The site chosen for the design of this office complex lies in the most polluted part of the Mobarakeh Steel Works. The air there is so polluted, and so saturated with red iron filings, that it has changed the colour of every element on the site. The pollution of the air on the site reinforced — in the minds of the project's designers — the idea of an inward-turning building, of cutting off direct contact with the outside. The use of covered courtyards that hold only a visual relation with the surrounding environment has produced a kind of introversion.
The courtyards are placed at the four corners of the building. They have fixed glass walls that prevent external pollution from entering the building. Beyond providing daylight to the office spaces, they also create — by means of green planting and an air-conditioning system — a suitable environment for the workers' rest and respiration. The office spaces of the complex have a direct relation with these courtyards, and all of their windows open onto them.
Volume and entrances
The organisation of the project's volume is also significant. The volume is composed of four arms reaching out toward the four cardinal directions; at their point of intersection an empty space is left. Those facets of the volume that face the outside grounds carry fixed windows. Another point of attention in the organisation of the volume is the fact of being entered from two levels — a possibility that arises from the natural particularities of the site. The main entrance is on the western side, leading to the first floor where the office spaces are located. A second entrance lies on the southern side, leading to the ground floor. Most of the service uses required by the client are placed on this lower level, and access to the courtyards mentioned above is also from this level.
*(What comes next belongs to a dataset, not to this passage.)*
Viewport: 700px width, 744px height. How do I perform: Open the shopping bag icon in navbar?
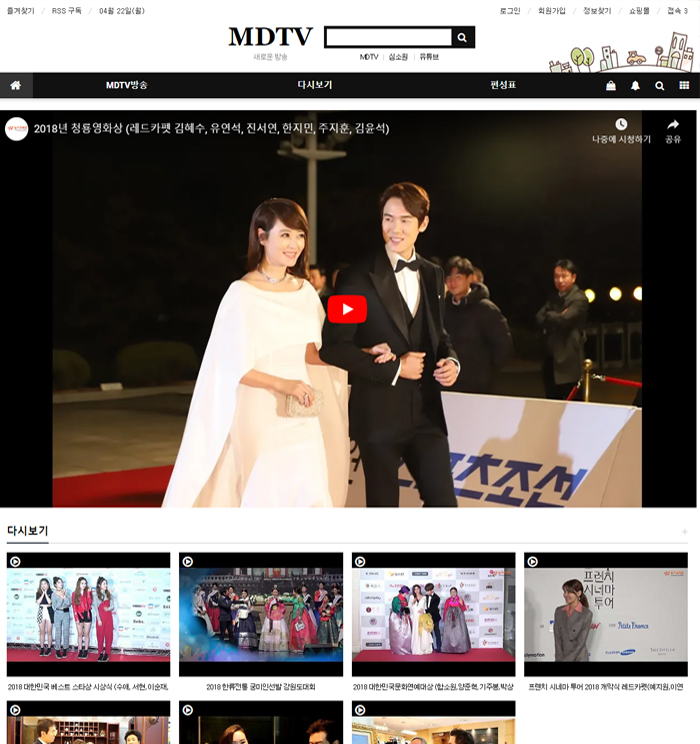point(610,86)
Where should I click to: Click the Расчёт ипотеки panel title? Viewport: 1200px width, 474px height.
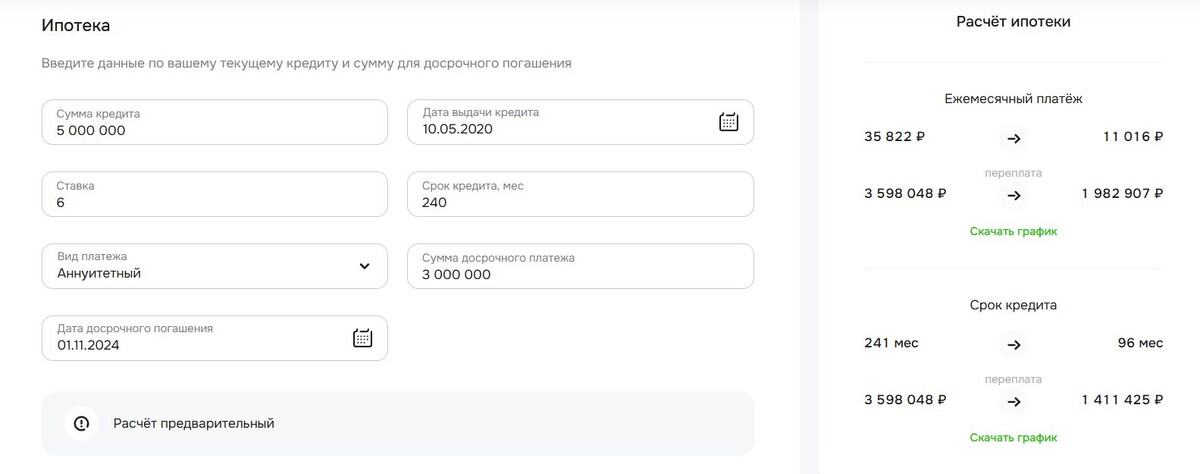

Industrial expression and materials
Another concern raised in this project is the inclination toward an industrial expression in the form of the building — a quality also demanded by the industrial atmosphere of the Mobarakeh Steel site. This inclination is realised by detaching the glass courtyard wall from the structural grid of the building and emphasising that grid further with thin, visible cable cross-bracing. Likewise, the materials of the façade are chosen so that they harmonise with the surroundings while remaining easy to clean. The use of compressed-plastic Trespa panels in red, together with glass surfaces, brings dust accumulation on the façade to a minimum and allows the unwashable layer of grime to be removed by water-pressure alone, without recourse to mechanical washing.
A point worth noting about the glass courtyard walls and their detachment from the building structure is that this raises construction costs. Detaching the glass wall from the structure necessitates the design of a separate structure for that wall; the gap created by the detachment has, in any case, no significant effect on the aesthetics of the building's mass.
Site planning — a reservation
It seems that in the organisation of the site the designer was content with the first solution at hand. Although a very wide area was available for design, by rotating the volume by forty-five degrees onto a north-south axis it was placed immediately next to the road. In the organisation of the volume, however, the four-armed scheme — with its glass-walled corner courtyards each showing two faces to the exterior — and the entry into the volume from different levels remain among the most important features of this project at the level of the executed work.